When a child is unlawfully removed from the custody of the court-appointed custodian, it may cause extreme anguish for the parent or guardian. Removing a child without the consent of the custodial parent or another person who has child custody may be regarded as custodial interference. In Texas, such actions could have severe consequences for a person, making himself or herself guilty of kidnapping or abduction of a minor.
A grandmother in another state is anxious to learn of the whereabouts of her 2-year-old granddaughter who was allegedly kidnapped by the child's father. The child's mother died in October, and the father had child custody. However, the court recently removed the child from his custody, and the grandmother was appointed as guardian. She says that, although she understands the father's wish to have the little girl with him for the holidays, she is concerned about her well-being.

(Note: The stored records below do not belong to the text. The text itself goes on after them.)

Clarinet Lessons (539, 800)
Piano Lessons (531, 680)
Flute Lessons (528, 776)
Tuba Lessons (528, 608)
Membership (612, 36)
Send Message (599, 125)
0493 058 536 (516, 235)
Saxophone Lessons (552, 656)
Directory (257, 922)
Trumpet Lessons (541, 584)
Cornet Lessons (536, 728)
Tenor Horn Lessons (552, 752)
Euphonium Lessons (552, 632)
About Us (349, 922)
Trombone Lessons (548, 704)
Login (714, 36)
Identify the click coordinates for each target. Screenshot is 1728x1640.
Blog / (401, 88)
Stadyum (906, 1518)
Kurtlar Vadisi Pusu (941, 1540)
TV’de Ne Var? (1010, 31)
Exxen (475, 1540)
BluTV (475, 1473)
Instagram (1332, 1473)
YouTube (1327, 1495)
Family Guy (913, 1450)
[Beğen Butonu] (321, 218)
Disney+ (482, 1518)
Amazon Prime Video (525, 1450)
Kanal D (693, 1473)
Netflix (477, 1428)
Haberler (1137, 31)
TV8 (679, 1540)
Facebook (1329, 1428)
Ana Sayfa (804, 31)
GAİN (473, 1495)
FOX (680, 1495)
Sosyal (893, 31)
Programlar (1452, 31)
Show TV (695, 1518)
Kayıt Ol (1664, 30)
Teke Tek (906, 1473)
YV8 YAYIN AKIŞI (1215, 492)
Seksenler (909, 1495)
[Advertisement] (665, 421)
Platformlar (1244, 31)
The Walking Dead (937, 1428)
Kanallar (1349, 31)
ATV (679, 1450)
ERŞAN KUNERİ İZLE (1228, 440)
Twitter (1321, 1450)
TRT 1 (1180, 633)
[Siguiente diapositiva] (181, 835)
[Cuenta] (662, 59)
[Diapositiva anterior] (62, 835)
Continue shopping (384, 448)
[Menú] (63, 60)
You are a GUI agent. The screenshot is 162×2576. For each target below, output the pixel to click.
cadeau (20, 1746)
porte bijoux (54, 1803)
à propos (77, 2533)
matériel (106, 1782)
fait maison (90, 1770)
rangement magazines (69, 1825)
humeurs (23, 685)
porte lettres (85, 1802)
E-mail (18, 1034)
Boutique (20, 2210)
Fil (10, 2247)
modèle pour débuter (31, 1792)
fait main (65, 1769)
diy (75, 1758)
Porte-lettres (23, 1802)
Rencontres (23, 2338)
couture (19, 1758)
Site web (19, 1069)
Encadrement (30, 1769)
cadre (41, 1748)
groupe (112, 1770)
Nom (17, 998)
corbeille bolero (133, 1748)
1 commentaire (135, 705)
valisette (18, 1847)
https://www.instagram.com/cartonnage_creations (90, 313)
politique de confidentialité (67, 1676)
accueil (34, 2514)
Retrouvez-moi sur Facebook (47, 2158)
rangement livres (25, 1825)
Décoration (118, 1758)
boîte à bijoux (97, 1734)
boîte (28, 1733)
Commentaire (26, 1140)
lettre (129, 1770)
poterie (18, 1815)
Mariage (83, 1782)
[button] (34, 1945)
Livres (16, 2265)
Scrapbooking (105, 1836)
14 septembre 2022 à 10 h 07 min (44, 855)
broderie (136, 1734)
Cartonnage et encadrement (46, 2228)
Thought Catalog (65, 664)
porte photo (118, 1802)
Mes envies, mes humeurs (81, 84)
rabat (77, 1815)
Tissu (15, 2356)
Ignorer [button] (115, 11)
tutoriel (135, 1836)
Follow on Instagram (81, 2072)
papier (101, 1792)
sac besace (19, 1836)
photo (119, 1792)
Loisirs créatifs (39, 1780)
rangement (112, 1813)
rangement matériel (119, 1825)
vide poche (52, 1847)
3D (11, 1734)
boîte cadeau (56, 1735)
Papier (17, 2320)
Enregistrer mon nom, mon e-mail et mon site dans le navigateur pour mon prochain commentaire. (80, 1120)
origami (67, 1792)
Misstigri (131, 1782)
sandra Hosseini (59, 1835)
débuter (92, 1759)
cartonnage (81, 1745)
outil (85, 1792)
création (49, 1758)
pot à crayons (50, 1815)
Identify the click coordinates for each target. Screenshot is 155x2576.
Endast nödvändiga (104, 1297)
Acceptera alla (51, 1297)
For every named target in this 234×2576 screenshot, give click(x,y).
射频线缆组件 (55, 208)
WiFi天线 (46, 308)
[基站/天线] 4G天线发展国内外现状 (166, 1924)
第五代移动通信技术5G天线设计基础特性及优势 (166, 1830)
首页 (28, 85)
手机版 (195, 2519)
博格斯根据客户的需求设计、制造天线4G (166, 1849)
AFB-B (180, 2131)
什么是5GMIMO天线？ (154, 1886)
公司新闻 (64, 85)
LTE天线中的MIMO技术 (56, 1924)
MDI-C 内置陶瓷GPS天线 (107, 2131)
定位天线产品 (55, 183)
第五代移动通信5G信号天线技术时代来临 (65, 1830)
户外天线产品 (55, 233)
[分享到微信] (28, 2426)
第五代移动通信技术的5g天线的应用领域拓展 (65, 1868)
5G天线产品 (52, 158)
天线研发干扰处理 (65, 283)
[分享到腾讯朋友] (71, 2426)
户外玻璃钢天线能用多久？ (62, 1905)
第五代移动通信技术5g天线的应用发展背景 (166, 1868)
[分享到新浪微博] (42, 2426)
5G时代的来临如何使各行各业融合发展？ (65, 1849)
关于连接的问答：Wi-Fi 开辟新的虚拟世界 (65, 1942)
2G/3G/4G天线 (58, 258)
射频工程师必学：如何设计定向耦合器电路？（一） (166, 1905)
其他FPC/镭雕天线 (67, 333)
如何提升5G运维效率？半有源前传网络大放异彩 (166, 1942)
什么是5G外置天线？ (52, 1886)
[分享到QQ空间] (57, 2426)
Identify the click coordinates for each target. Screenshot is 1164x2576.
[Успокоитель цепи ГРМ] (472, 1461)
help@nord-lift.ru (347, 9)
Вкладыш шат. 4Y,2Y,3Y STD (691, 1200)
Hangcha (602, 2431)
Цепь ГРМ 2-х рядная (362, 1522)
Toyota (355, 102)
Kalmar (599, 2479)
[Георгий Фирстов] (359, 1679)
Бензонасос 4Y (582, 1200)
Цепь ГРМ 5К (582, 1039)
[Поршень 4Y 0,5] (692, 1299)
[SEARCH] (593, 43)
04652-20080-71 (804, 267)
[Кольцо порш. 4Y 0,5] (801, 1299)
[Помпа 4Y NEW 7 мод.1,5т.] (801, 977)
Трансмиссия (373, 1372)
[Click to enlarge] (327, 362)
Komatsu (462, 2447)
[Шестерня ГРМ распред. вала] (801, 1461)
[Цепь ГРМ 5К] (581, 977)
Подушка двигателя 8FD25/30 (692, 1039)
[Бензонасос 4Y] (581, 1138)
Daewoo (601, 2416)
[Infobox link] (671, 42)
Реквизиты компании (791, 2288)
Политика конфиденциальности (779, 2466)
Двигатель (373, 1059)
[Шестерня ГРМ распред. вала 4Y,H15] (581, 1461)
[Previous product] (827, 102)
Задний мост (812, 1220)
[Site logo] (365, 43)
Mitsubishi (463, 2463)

Police believe the father to be in the vicinity of Pittsburgh. There is a warrant out for his arrest, and he will be charged with child custody interference and kidnapping of a child. In addition, he will face a charge of concealing the location of a minor. The grandmother is reportedly concerned over what the father will do, knowing that he is sought by the police, but she says that she does not believe he would harm the child.
Texas parents who are concerned that a non-custodial parent may interfere with child custody may want to be proactive and gain information about legal protection that is available. An experienced child custody attorney will provide the necessary information and assistance. A protection order may provide a level of security and keep children safe over the holidays.